Votre passé de joueur d’échecs vous sert-il pour le développement d’Awaken ?

Dans une partie d’échecs, on se met à la place de notre adversaire pour essayer de deviner ses stratégies. Quand on s’adresse à un client ou à un prospect, il faut qu’on se mette dans ses chaussures et qu’on comprenne ses besoins, voire ses problèmes, et qu’on axe notre discours sur comment l’aider. C’est le b.a.-ba. À haut niveau, les échecs, c’est de l’anticipation. Il faut calculer 8, 10, 15 coups à l’avance si on veut avoir une chance de gagner. C’est pareil dans le monde de l’entreprise. Il faut définir un plan d’action afin de décider de la stratégie la plus pérenne et trouver le chemin le plus court pour aller vers quelque chose qui reste fidèle à nos valeurs et qui, en même temps, génère du chiffre d’affaires pour payer les collaborateurs, investir, créer de la valeur, etc.

Est-ce que vous continuez à jouer avec vos collaborateurs ?

Plus vraiment même s’il y a des joueurs d’échecs dans l’équipe. Ils jouent énormément en ligne mais ne font pas de compétition. Ils jouent aussi à la pause de midi sur un vrai échiquier. Parfois, ils veulent m’affronter alors je me prête au jeu mais c'est rare.

Un candidat doit-il mentionner qu’il est joueur d’échecs s’il postule auprès d’Awaken ?

Forcément, cela va me parler et faire un trait commun. Je sais aussi les vertus que possède ce jeu dans la réflexion, le calcul et la créativité. Mais ce n’est pas une condition sine qua non, il y a de nombreuses personnes qui n’ont jamais joué et qui sont chez nous.

Awaken fait partie du dispositif Scal’E-Nov, accélérateur des start-up du Grand Est, c’est quoi le coup d’après ?

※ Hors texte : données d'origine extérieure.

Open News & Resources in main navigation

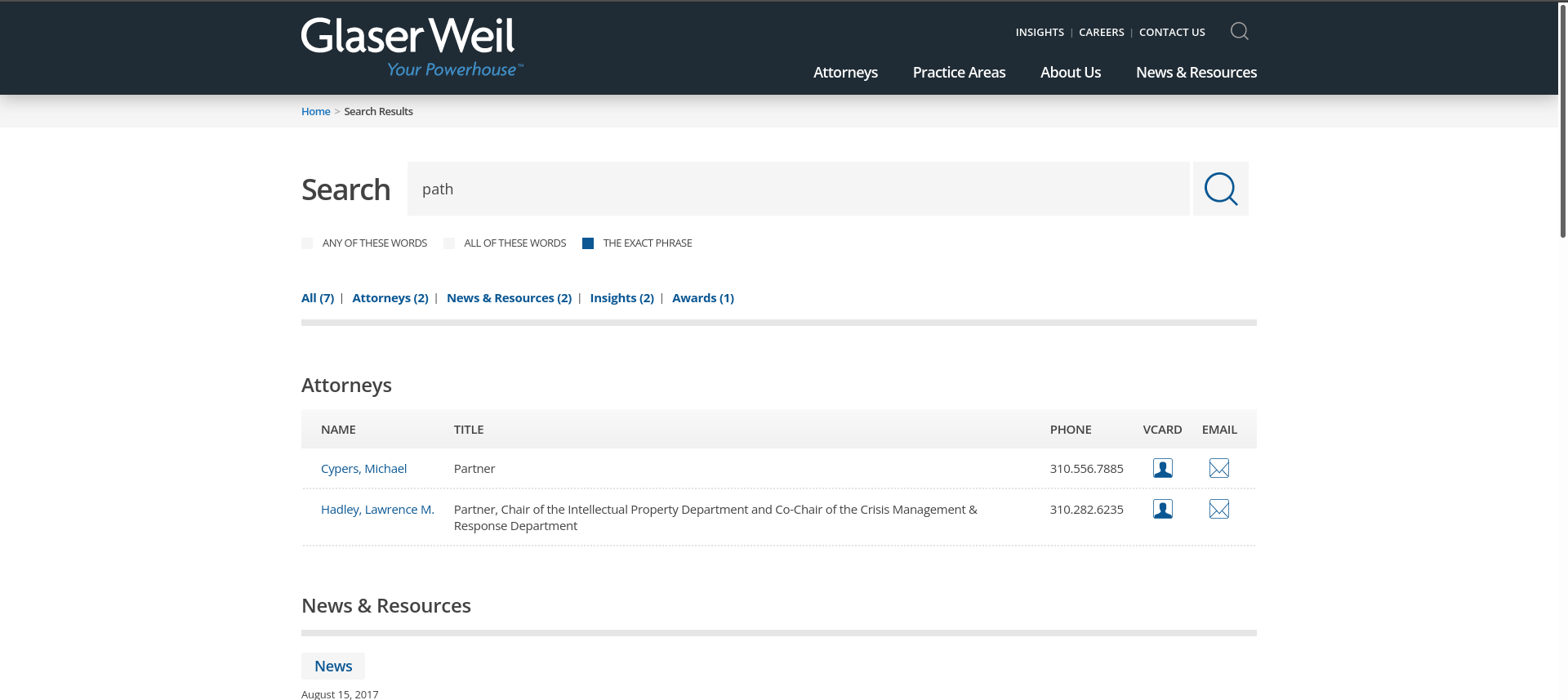[x=1196, y=73]
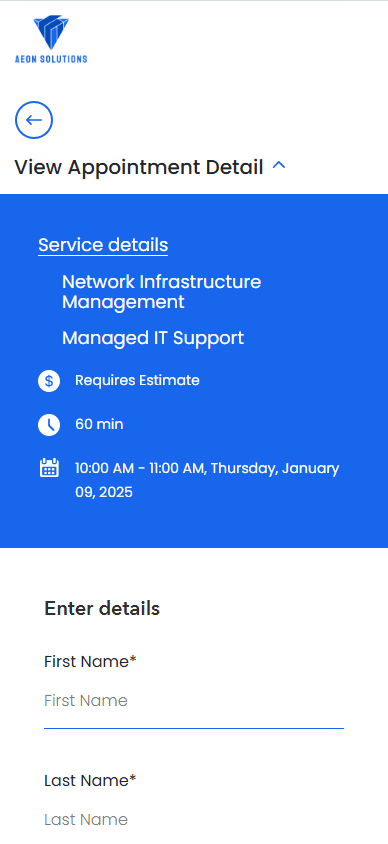Click the dollar sign price icon
388x844 pixels.
[49, 381]
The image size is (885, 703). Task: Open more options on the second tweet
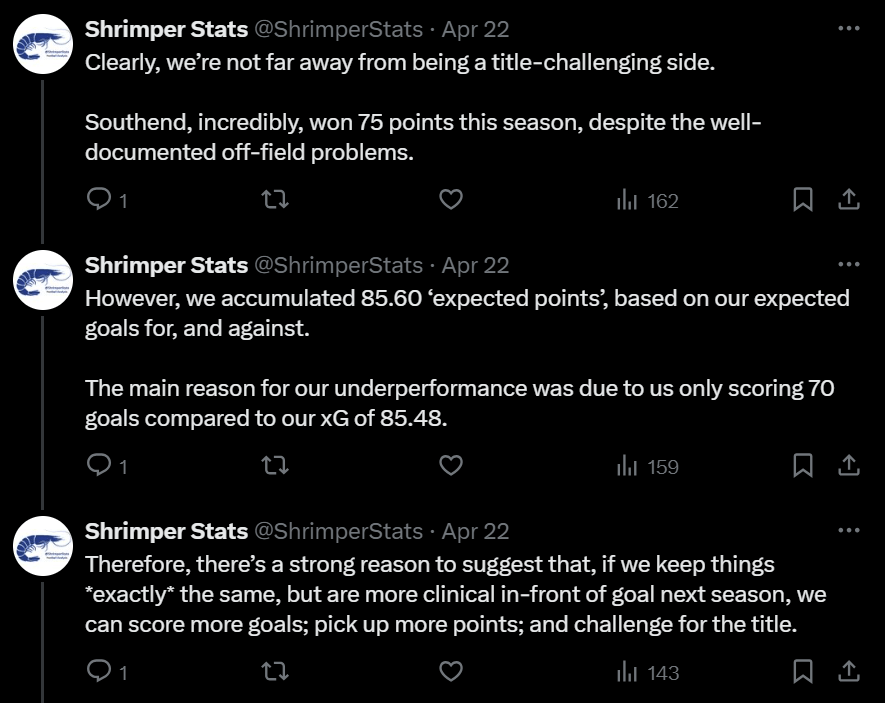(848, 265)
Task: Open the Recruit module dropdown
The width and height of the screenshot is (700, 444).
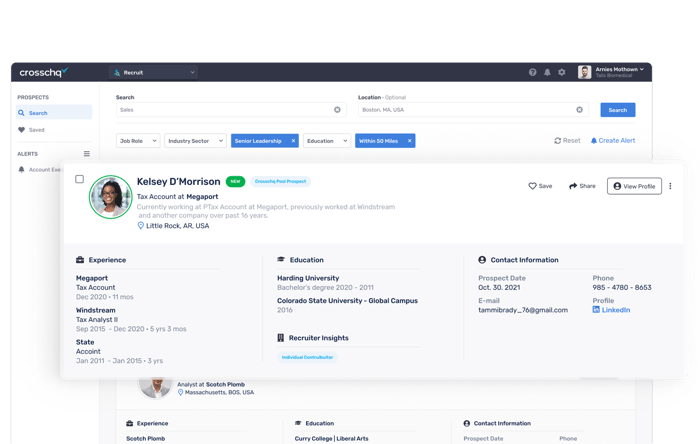Action: [x=153, y=72]
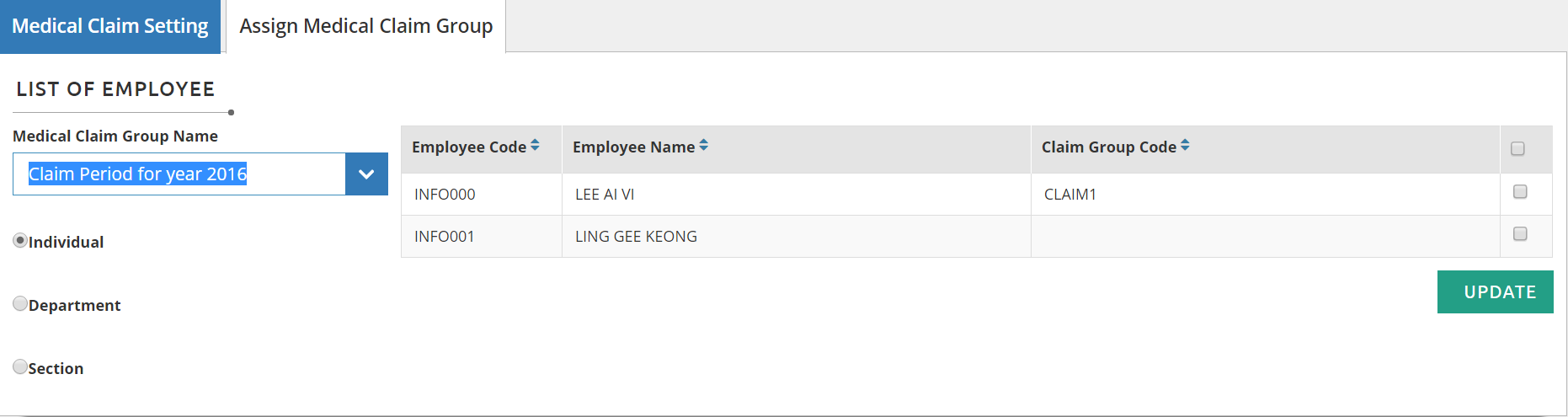Open the Medical Claim Group Name dropdown arrow

pos(366,174)
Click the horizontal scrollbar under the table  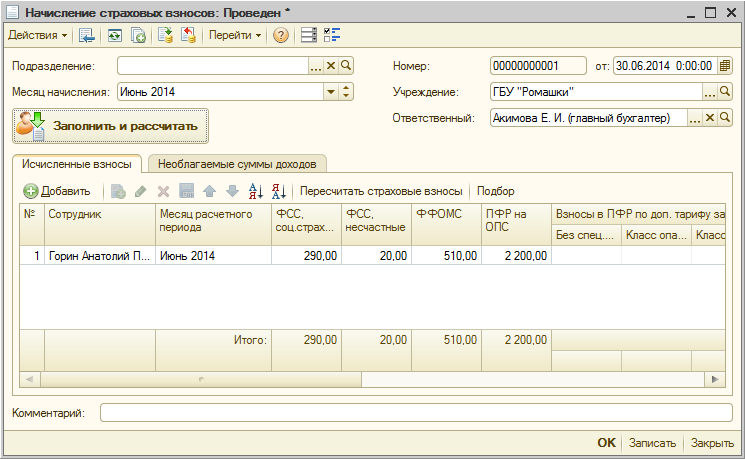click(200, 380)
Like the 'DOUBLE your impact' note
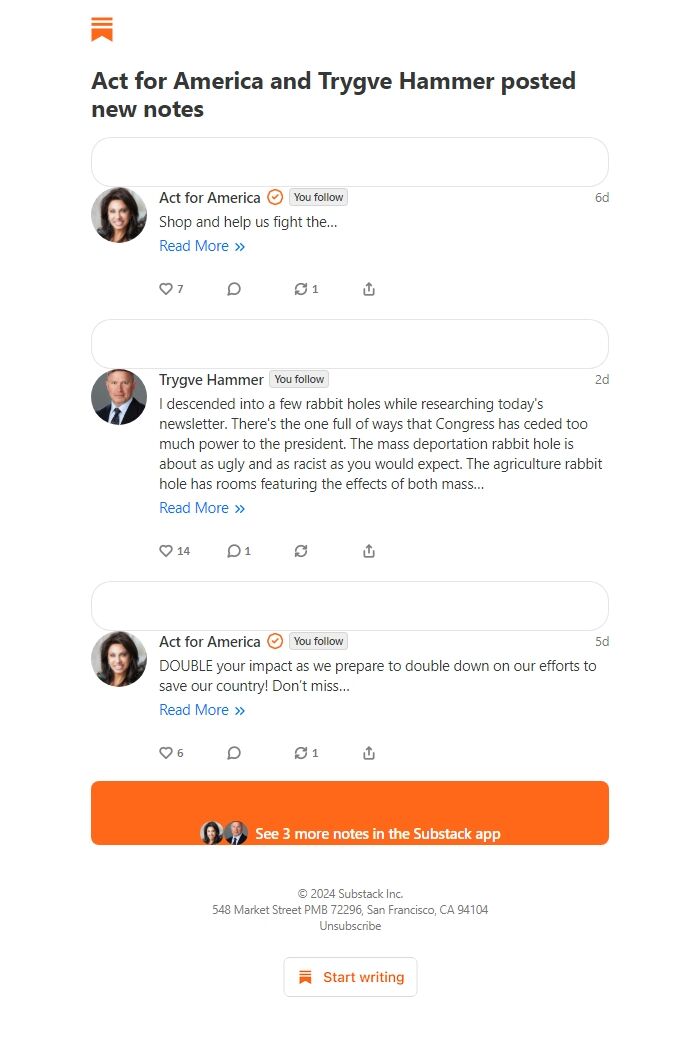Image resolution: width=700 pixels, height=1047 pixels. (x=171, y=753)
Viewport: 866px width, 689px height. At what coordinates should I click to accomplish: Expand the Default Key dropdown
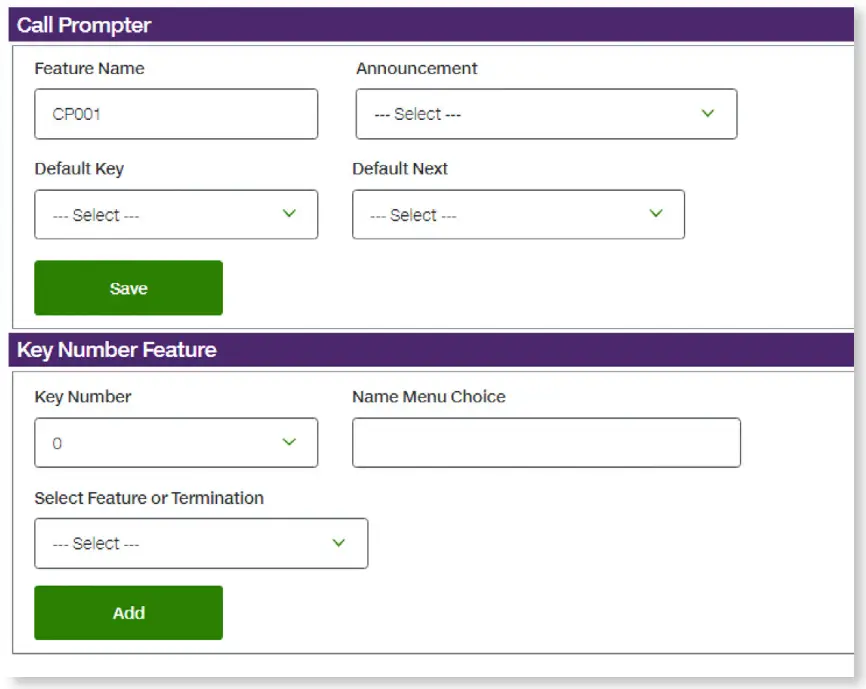pos(175,215)
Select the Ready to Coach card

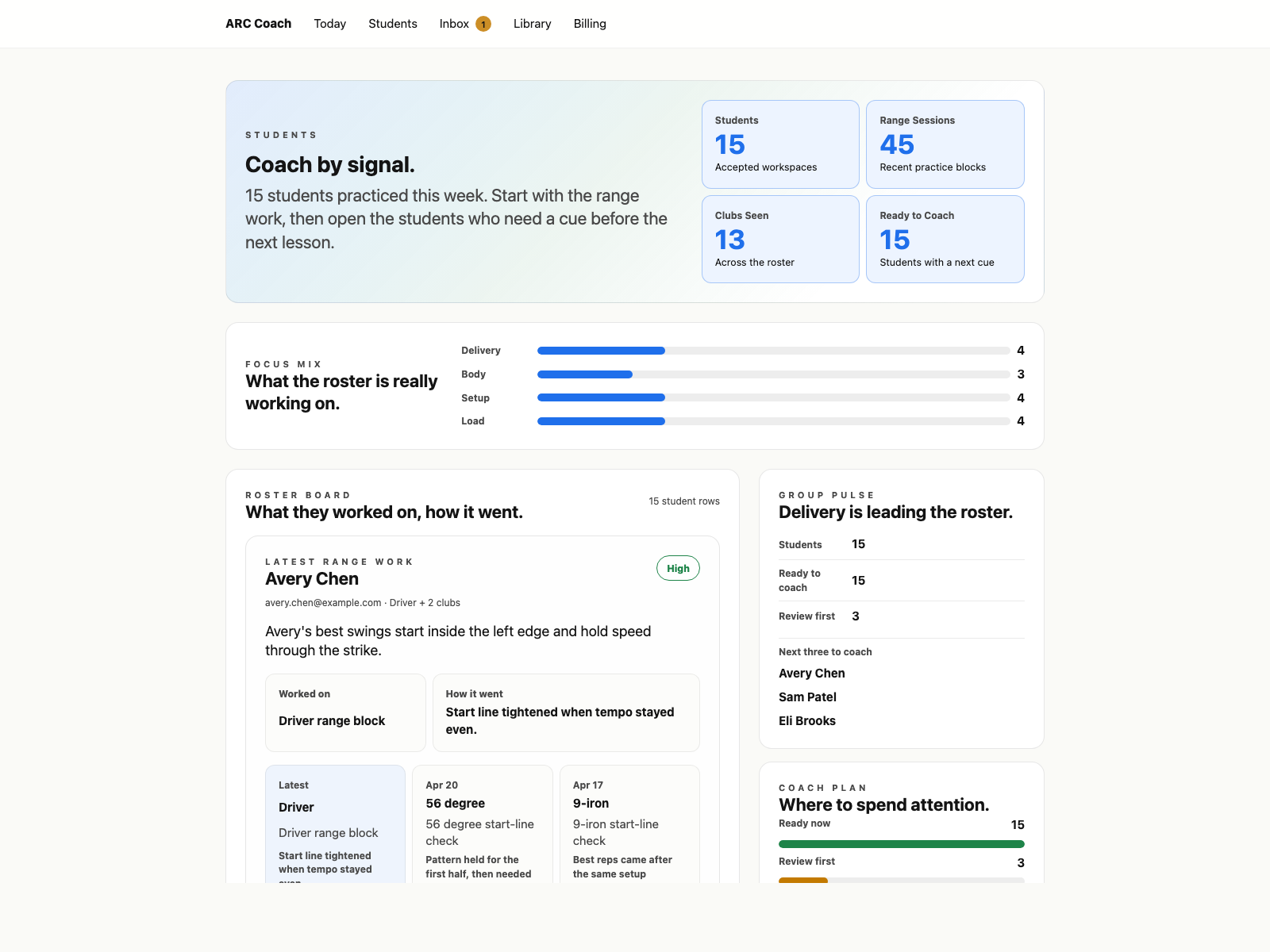tap(945, 239)
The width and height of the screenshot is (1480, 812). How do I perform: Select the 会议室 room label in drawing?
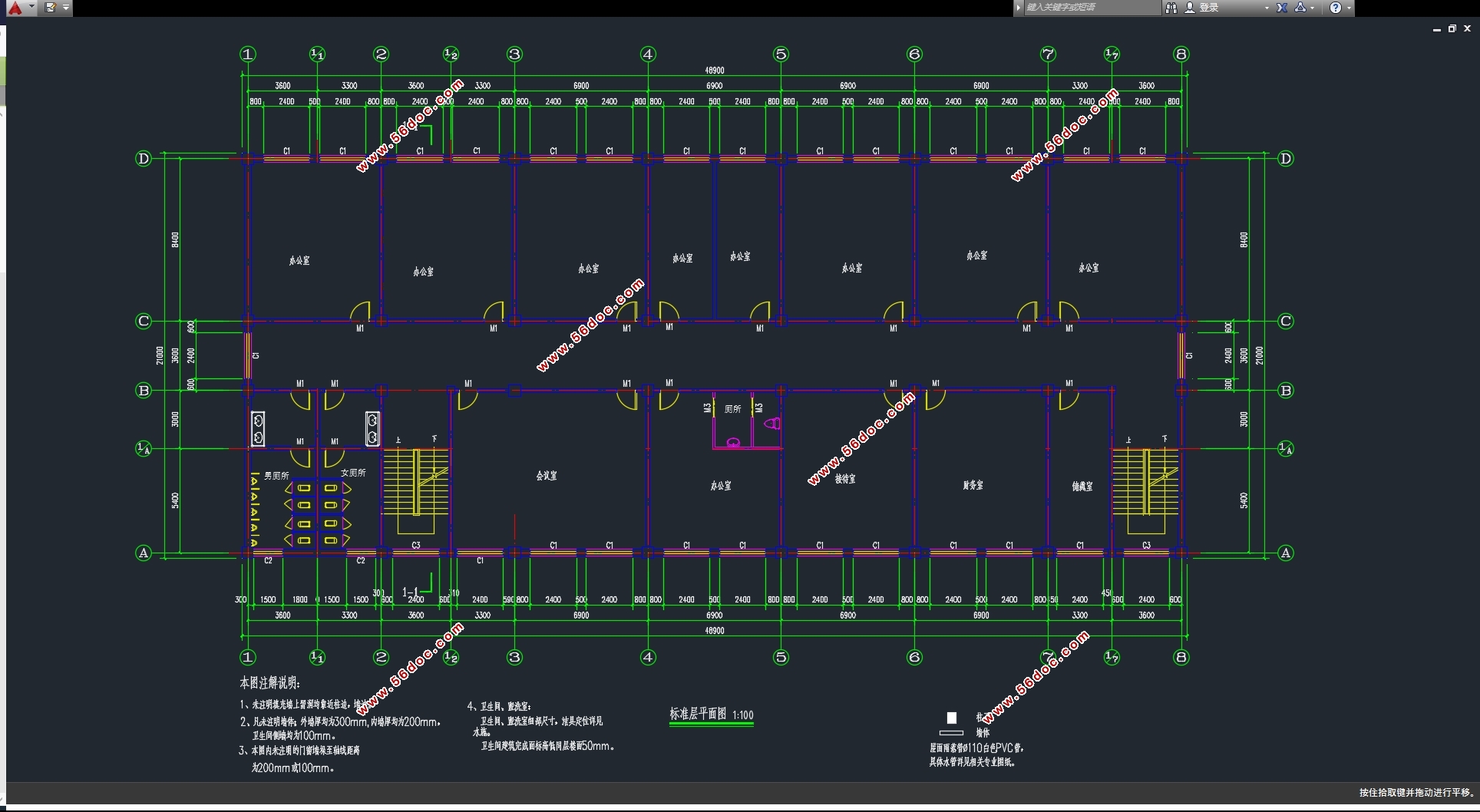(547, 476)
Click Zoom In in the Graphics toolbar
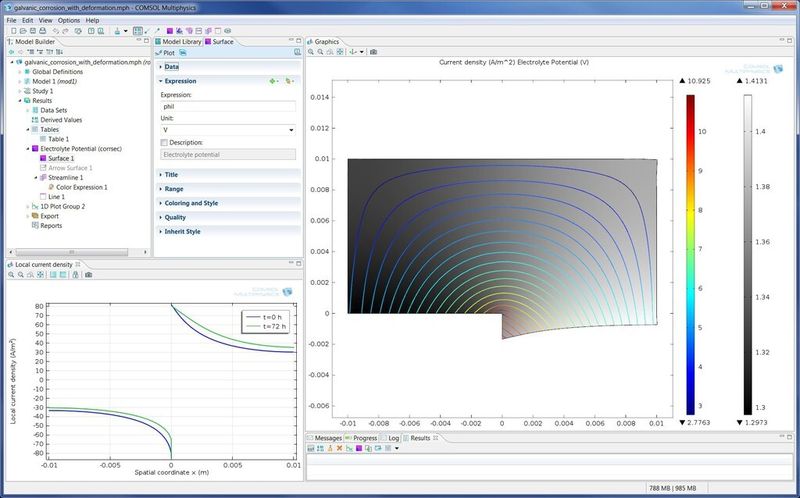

J’ai encore énormément à apprendre surtout de la part des autres. Il faut éviter de rester cloisonné dans son coin. Le dispositif Scal'E-Nov permet de rencontrer d’autres entrepreneurs à l’échelle du Grand Est. Il peut y avoir des synergies et de l’entraide en plus des subventions dont on bénéficie. Le coup d’après ? Les marchés allemand et canadien où on souhaite s’installer. On va aussi imbriquer une nouvelle technologie dans notre plateforme afin d’offrir davantage de services pour les transporteurs et leur permettre de digitaliser les relevés de leurs chronotachygraphes. On souhaite développer ce système avec les constructeurs de poids lourds et de véhicules légers, ce qui peut constituer une énorme opportunité en termes de marché.